35.  The Members’ Interests Act disqualifies a person from being a member or being elected or appointed a member of a local authority or any committee of a local authority, if they are concerned or interested in contracts or subcontracts with the local authority and total payment for such contracts exceeds $25,000 in any financial year.

36.  It is an offence to act as a member while disqualified, punishable by a fine not exceeding $200.

37.  The Members’ Interests Act defines “concerned or interested in a contract” widely to include the involvement of a member or their spouse in a company that contracts or sub-contracts with the local authority.

38.  The term “contract” does not include any contract for the employment of staff by a local authority.

39.  Where a member has an interest in a contract by virtue of a shareholding in an incorporated company the Members’ Interests Act may apply.

40.  The prior approval of the Audit Office may be sought in special cases to allow payment without disqualification under a contract that would otherwise be a disqualifying contract.

41.  If a member becomes disqualified an extraordinary vacancy is created and the person is precluded from being elected or appointed to the local authority until the next triennial general election.

42.  Members are urged to take the following steps as protection:

(a)   advise the Chief Executive of any organisations with whom dealings should be restricted because of a potential conflict of interest; and

(b)   advise the management of any such organisations to keep the member informed if they are likely to become involved in dealings with the local authority.

43.  Officers will shortly be circulating a publication on the Members’ Interests Act produced by the Audit Office and forms for elected members to declare their interests. This publication also contains guidelines about situations where members may have a non-monetary interest in a matter and guidelines around avoiding situations where an allegation of bias in decision making could arise. Such situations could cause a decision of the local authority to be called into question. It is important that members should seek legal advice where they are concerned that a potential conflict of interest of any kind may exist in relation to a matter before the council.

Voting and discussion on matters where there is a pecuniary interest

44.  The Members’ Interests Act prohibits a member from voting or taking part in the discussion of any matter in which the member has, directly or indirectly, any pecuniary interest, other than an interest in common with the public.

45.  A member has a pecuniary interest in a matter if it would, if dealt with in a particular way, give rise to an expectation of a gain or loss of money by that member.

DATASET SECTION

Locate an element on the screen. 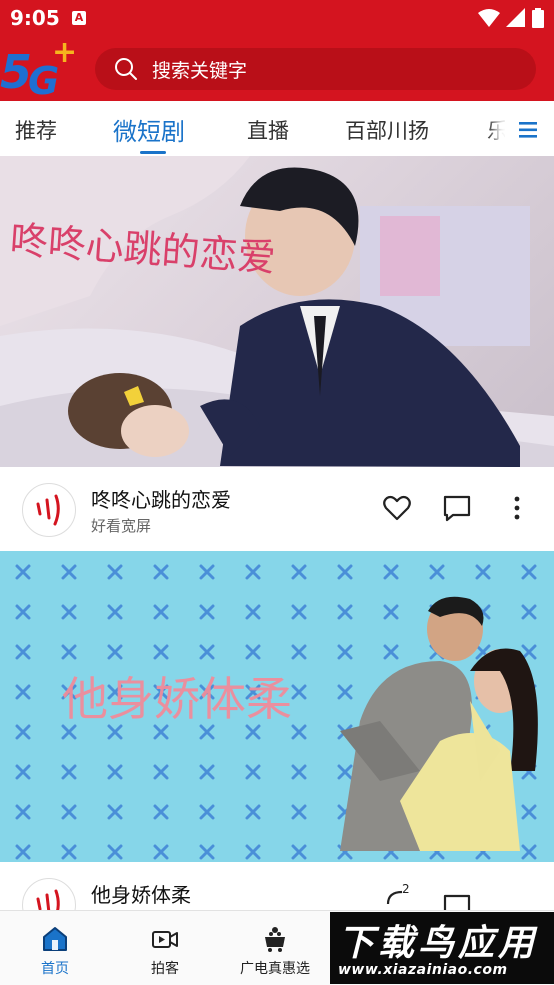 This screenshot has width=554, height=985. search-bar: 搜索关键字 is located at coordinates (316, 69).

TASK REQUIREMENTS
1. In the passage on members' interests in local authorities, which numbered paragraphs mention the Members' Interests Act by name? Give every paragraph number.
2. Translate this sentence from the passage on members' interests in local authorities into Spanish: "It is an offence to act as a member while disqualified, punishable by a fine not exceeding $200."
3. Continue the passage on members' interests in local authorities from its last sentence.

REPLIES
1. 35, 37, 39, 43, 44

2. Es un delito actuar como miembro estando inhabilitado, sancionable con una multa no superior a $200.

3.
46.  A member who is prohibited from voting on or taking part in the discussion on any matter must, when the matter is raised, declare the pecuniary interest and abstain from the discussion. The disclosure and abstention from discussion and voting are recorded in the minutes. (Note: Hutt City Council Standing Orders also suggest that members should consider leaving the table or meeting room for the full duration of discussion on such matters.)

47.  If a member votes or speaks on a matter when having a pecuniary interest they are liable on summary conviction to a fine not exceeding $100. A conviction results in the member being granted leave of absence until the time for lodging an appeal against conviction has expired or, if an appeal is lodged, until the determination of that appeal. When the leave of absence has expired and the conviction has not been quashed or set aside, the office of the member is vacated and dealt with as an extraordinary vacancy.

48.  Only the Audit Office may institute proceedings for an offence against the Members’ Interests Act. The onus of not breaching the Act rests on the member concerned.

Sections 99, 105 and 105A of the Crimes Act 1961

49.  Clause 21(5)(c) of Schedule 7 of the Local Government Act requires that members be briefed on sections 99, 105 and 105A of the Crimes Act 1961. These provisions fall under Part 6 of the Crimes Act, which relates to crimes affecting the administration of law and justice.

50.  Section 99 sets out the definition of a bribe as any money, valuable consideration, office, or employment, or any benefit, whether direct or indirect.

51.  Sections 105 and 105A provide that it is an offence for any official (which includes a member of a local authority) to corruptly:

(a)   accept or obtain or agree or offer to accept or attempt to obtain, any bribe for himself or herself or any other person in respect of any act done or omitted, or to be done or omitted, by him or her in their official capacity. The penalty for this is a maximum of seven years imprisonment;

(b)   give or offer or agree to give any bribe to any person with the intent to influence any official in respect of any act or omission by that officer in their official capacity. The penalty for this is a maximum of seven years imprisonment; and

(c)   use or disclose information acquired in their official capacity, to directly or indirectly obtain an advantage or pecuniary gain, for themselves or any other person. The penalty for this is a maximum of seven years imprisonment.

Secret Commissions Act 1910

52.  The Secret Commissions Act 1910 prohibits secret commissions. The principle behind the Act is that persons holding positions of trust (ie, elected members) should not profit through holding that position. It is an offence for any agent of a principal to accept, or attempt to obtain, any gift, inducement or reward for doing or not doing any act by virtue of the office they hold. Every member of a local authority is deemed to be an agent of the local authority.

53.  The maximum penalty on indictment is a $1,000 fine or two years imprisonment for an individual or a $2,000 fine for a corporation.

 

Financial Markets Conduct Act 2013

54.  The Financial Markets Conduct Act 2013 imposes on Members the same responsibilities as company directors whenever Council offers securities (debt or equity) to the public. Members may be personally liable if investment documents such as a disclosure statement contain untrue statements and may be liable for criminal prosecution if the requirements of the Act are not met.

55.  The Act also prohibits any Member who has information about a listed company that is not generally available to the market, from trading in that company’s shares or from disclosing that information.

56.  The penalties for certain offences under this Act (false or misleading statements in disclosure documents – 10 years; or insider trading – five years) are such that if a member were convicted, that conviction would result in an ouster from office.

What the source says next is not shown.